Mentre egli stava ancora volgendo lo sguardo in lontananza, egli vide vicino a sé lo stesso tumulo sul sentiero, proprio dietro di sé. Saltò subito sull’erba. Poiché la strada sotto il suo piede saltante continuava a correre, egli barcollò e cadde in ginocchio dinanzi al tumulo. Dietro alla tomba c’erano due uomini in piedi che tenevano alzata una lapide; appena era comparso K., la conficcarono nel suolo dove rimase come murata. Apparve immediatamente da un bosco un terzo uomo, che K. riconobbe subito come un artista. Indossava soltanto un paio di pantaloni e una camicia mal abbottonata. In testa aveva un berretto di velluto; teneva in mano una comune matita, con la quale tracciava in aria, mentre si avvicinava, dei segni.

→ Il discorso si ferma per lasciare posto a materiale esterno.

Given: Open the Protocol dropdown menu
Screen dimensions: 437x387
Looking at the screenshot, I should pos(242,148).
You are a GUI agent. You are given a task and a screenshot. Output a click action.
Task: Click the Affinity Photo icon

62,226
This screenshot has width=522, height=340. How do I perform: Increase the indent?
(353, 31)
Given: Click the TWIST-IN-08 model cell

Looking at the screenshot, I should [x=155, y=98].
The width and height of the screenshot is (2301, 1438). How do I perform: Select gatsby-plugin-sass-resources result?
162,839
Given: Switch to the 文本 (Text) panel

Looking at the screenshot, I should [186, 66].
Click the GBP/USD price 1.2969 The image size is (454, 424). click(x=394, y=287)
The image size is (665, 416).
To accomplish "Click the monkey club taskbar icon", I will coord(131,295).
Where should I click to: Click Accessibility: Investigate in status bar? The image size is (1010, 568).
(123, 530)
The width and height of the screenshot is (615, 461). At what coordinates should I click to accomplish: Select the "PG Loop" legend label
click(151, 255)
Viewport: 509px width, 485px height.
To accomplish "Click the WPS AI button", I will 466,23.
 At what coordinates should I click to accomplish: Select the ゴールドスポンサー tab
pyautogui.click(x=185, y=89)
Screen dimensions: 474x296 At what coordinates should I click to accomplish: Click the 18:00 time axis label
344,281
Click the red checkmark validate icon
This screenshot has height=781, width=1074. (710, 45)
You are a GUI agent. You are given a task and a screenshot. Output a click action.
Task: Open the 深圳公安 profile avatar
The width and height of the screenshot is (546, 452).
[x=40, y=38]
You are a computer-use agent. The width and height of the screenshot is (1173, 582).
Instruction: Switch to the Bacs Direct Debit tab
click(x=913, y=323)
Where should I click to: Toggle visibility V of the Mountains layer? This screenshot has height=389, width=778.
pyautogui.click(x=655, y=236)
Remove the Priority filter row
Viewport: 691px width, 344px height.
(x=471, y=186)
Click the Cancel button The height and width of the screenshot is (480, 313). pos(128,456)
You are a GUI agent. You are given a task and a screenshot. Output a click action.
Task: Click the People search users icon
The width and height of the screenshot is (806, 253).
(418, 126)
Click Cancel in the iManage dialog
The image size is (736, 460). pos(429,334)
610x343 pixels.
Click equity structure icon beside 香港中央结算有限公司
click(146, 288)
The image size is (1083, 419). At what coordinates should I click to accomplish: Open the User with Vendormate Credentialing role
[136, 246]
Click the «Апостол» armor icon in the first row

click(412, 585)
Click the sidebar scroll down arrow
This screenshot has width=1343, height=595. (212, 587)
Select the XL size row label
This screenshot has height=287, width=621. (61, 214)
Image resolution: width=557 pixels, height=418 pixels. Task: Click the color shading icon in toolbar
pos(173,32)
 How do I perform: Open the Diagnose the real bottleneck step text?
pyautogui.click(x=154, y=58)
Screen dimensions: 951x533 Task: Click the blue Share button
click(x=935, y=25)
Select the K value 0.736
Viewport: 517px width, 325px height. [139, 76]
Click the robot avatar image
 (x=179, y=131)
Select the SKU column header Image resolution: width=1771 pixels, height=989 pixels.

Con questa matita egli tracciava la parte superiore della pietra; la pietra era molto alta e perciò egli non doveva curvarsi, ma doveva sporgersi in avanti, poiché il tumulo, che non voleva calpestare, lo separava dalla lapide.
Stava sulle punte dei piedi e si appoggiava con la mano sinistra alla superficie della pietra.
Maneggiandola con particolare destrezza gli riusciva con la comune matita di incidere lettere d’oro; scrisse: “Qui riposa” – (Tutte le lettere apparivano precise e belle, profondamente incise e perfettamente d’oro). Quando ebbe scritto le due parole, egli guardò verso K.; K., che era molto curioso la continuazione dell’iscrizione, si preoccupava a malapena dell’uomo, ma guardava soltanto la lapide. L’uomo infatti riprese a scrivere, ma non vi riusciva più, c’era qualche intralcio; abbassò la matita e si girò di nuovo verso K. Ora anche K. guardò l’artista e notò che questi era in grande imbarazzo, ma non poteva dirne la ragione.
Tutta la precedente animazione era svanita. Anche K. per questo si trovò in imbarazzo; si scambiavano sguardi perplessi; c’era un odioso malinteso, che nessuno riusciva a risolvere. Inopportunamente ora cominciò a suonare una campanella dalla cappella mortuaria, ma l’artista gesticolò con la mano alzata e quella smise.
Dopo poco tempo la campanella ricominciò, questa volta piano e, senza particolare richiesta, smettendo subito, come volesse solo provare il suo timbro.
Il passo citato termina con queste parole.